◆ TEXT BLOCK
——————————

February 2018 – Monthly Commentary

April 23, 2018  |   Monthly Commentary   |     |   0 Comment

February 2018

Six weeks ago, as we closed out January, the S&P 500 Index settled just below its all time high. Financial pundits
at the time were saying that a healthy correction would be good for the market. The term healthy correction
has always seemed an oxymoron. How can a decrease in the value of one’s investment portfolio be
described as healthy? Yet, the term has been in the lexicon of Wall Street for as long as traders have been
able to short stocks. The state of the market since the first of February is a telling example of the lunacy of a
healthy pullback. Stocks plunged more than 10% in the first two weeks of February and despite having
bounced off of the low, nervousness still abounds as witnessed by the sharp intraday spikes higher and lower.
Anecdotal evidence suggests that ETF’s were at least partly to blame for the panic. We’ve written on
numerous occasions of retail investors bemoaning that stock valuations were too high and rather than buying
expensive stocks, have invested in an ETF instead. To be clear, the SPDR S&P 500 ETF invests in every stock in the
S&P 500, even the overvalued ones. To maintain the correct proportions, the ETF manager must buy in the
open market. When demand rises for an ETF, the buying pressure lifts the entire market. Conversely, when
investors dump the ETF, the manager must dump all of the stocks and in the instances we saw in February, the
result is a precipitous drop in the overall market value. Compounding the selloff was an excessively large short
position in stock index volatility (VIX and VIX-like) products. These products have become a fad with active
traders and we believe that many of those trading them did not fully understand the ramification of the risk.

——————————

◆ COLLECTED DATA
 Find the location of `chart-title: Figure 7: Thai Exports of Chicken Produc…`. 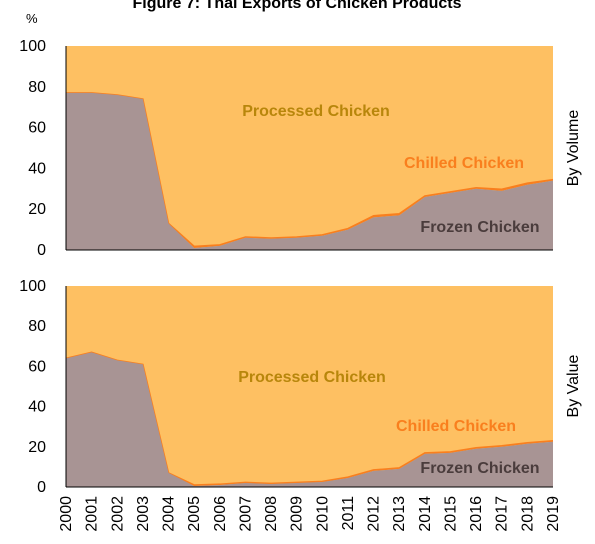

chart-title: Figure 7: Thai Exports of Chicken Produc… is located at coordinates (298, 6). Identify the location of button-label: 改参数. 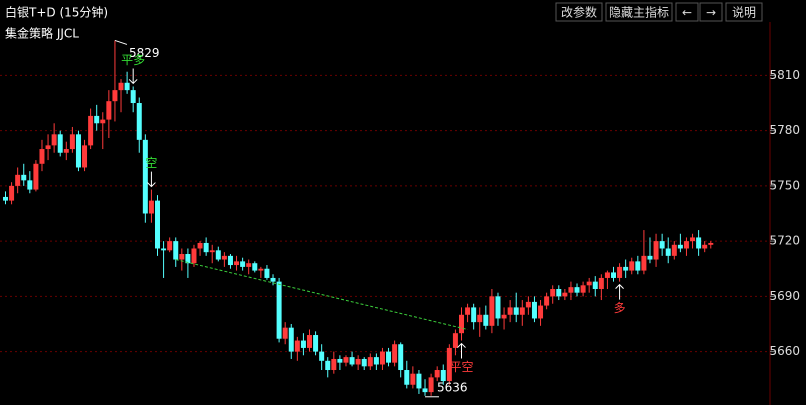
(579, 12).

——————————

◆ COMPLETE THE FOLLOWING
- A) In the February 2018 commentary, how much did stocks drop in the first two weeks of February?
- B) Repeat the passage of the February 2018 commentary between "February 2018 –" and "higher and lower.", inclusive.

◆ COMPLETED EXERCISE
- A) More than 10%.

- B)
February 2018 – Monthly Commentary

April 23, 2018  |   Monthly Commentary   |     |   0 Comment

February 2018

Six weeks ago, as we closed out January, the S&P 500 Index settled just below its all time high. Financial pundits
at the time were saying that a healthy correction would be good for the market. The term healthy correction
has always seemed an oxymoron. How can a decrease in the value of one’s investment portfolio be
described as healthy? Yet, the term has been in the lexicon of Wall Street for as long as traders have been
able to short stocks. The state of the market since the first of February is a telling example of the lunacy of a
healthy pullback. Stocks plunged more than 10% in the first two weeks of February and despite having
bounced off of the low, nervousness still abounds as witnessed by the sharp intraday spikes higher and lower.